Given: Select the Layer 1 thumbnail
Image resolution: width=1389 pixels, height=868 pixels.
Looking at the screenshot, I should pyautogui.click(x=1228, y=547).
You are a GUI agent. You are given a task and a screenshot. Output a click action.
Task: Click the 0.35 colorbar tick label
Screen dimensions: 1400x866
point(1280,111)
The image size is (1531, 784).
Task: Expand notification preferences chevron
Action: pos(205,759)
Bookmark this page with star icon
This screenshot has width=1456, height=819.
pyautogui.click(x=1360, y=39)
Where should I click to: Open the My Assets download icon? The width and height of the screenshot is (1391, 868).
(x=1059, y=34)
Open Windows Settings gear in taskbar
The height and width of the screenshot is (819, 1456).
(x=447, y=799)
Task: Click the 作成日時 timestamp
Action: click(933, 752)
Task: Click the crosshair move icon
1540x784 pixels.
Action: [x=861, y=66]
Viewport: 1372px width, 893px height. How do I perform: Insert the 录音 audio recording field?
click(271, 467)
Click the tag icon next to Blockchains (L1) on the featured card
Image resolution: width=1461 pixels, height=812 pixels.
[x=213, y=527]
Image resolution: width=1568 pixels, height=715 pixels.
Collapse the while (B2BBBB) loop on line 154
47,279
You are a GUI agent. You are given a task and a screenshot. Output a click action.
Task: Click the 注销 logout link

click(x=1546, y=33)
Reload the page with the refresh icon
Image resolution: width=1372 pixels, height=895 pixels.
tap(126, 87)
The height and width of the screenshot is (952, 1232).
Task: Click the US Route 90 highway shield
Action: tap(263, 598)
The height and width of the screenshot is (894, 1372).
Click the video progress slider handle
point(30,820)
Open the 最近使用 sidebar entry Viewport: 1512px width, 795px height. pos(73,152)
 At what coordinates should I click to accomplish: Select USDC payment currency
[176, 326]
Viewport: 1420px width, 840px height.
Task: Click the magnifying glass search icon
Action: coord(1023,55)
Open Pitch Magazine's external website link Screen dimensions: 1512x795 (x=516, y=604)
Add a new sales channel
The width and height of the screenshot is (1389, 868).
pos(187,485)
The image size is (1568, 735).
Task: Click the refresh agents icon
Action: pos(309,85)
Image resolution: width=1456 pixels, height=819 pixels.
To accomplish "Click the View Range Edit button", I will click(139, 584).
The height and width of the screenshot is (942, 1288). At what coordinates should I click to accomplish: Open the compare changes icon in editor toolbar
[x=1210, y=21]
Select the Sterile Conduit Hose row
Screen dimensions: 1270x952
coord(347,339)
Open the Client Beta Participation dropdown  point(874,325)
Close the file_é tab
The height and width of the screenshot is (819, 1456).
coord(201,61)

--- Problem ---
Transcribe the entire listing above.

--- Answer to this task ---
Given: Select the Layer 1 thumbnail
Image resolution: width=1389 pixels, height=868 pixels.
Looking at the screenshot, I should pyautogui.click(x=1228, y=547).
You are a GUI agent. You are given a task and a screenshot. Output a click action.
Task: Click the 0.35 colorbar tick label
Screen dimensions: 1400x866
point(1280,111)
The image size is (1531, 784).
Task: Expand notification preferences chevron
Action: pos(205,759)
Bookmark this page with star icon
This screenshot has width=1456, height=819.
pyautogui.click(x=1360, y=39)
Where should I click to: Open the My Assets download icon? The width and height of the screenshot is (1391, 868).
(x=1059, y=34)
Open Windows Settings gear in taskbar
The height and width of the screenshot is (819, 1456).
(x=447, y=799)
Task: Click the 作成日時 timestamp
Action: click(933, 752)
Task: Click the crosshair move icon
1540x784 pixels.
Action: [x=861, y=66]
Viewport: 1372px width, 893px height. How do I perform: Insert the 录音 audio recording field?
click(271, 467)
Click the tag icon next to Blockchains (L1) on the featured card
Image resolution: width=1461 pixels, height=812 pixels.
[x=213, y=527]
Image resolution: width=1568 pixels, height=715 pixels.
Collapse the while (B2BBBB) loop on line 154
47,279
You are a GUI agent. You are given a task and a screenshot. Output a click action.
Task: Click the 注销 logout link

click(x=1546, y=33)
Reload the page with the refresh icon
Image resolution: width=1372 pixels, height=895 pixels.
tap(126, 87)
The height and width of the screenshot is (952, 1232).
Task: Click the US Route 90 highway shield
Action: tap(263, 598)
The height and width of the screenshot is (894, 1372).
Click the video progress slider handle
point(30,820)
Open the 最近使用 sidebar entry Viewport: 1512px width, 795px height. pos(73,152)
 At what coordinates should I click to accomplish: Select USDC payment currency
[176, 326]
Viewport: 1420px width, 840px height.
Task: Click the magnifying glass search icon
Action: coord(1023,55)
Open Pitch Magazine's external website link Screen dimensions: 1512x795 (x=516, y=604)
Add a new sales channel
The width and height of the screenshot is (1389, 868).
pos(187,485)
The image size is (1568, 735).
Task: Click the refresh agents icon
Action: pos(309,85)
Image resolution: width=1456 pixels, height=819 pixels.
To accomplish "Click the View Range Edit button", I will click(139, 584).
The height and width of the screenshot is (942, 1288). At what coordinates should I click to accomplish: Open the compare changes icon in editor toolbar
[x=1210, y=21]
Select the Sterile Conduit Hose row
Screen dimensions: 1270x952
coord(347,339)
Open the Client Beta Participation dropdown  point(874,325)
Close the file_é tab
The height and width of the screenshot is (819, 1456).
coord(201,61)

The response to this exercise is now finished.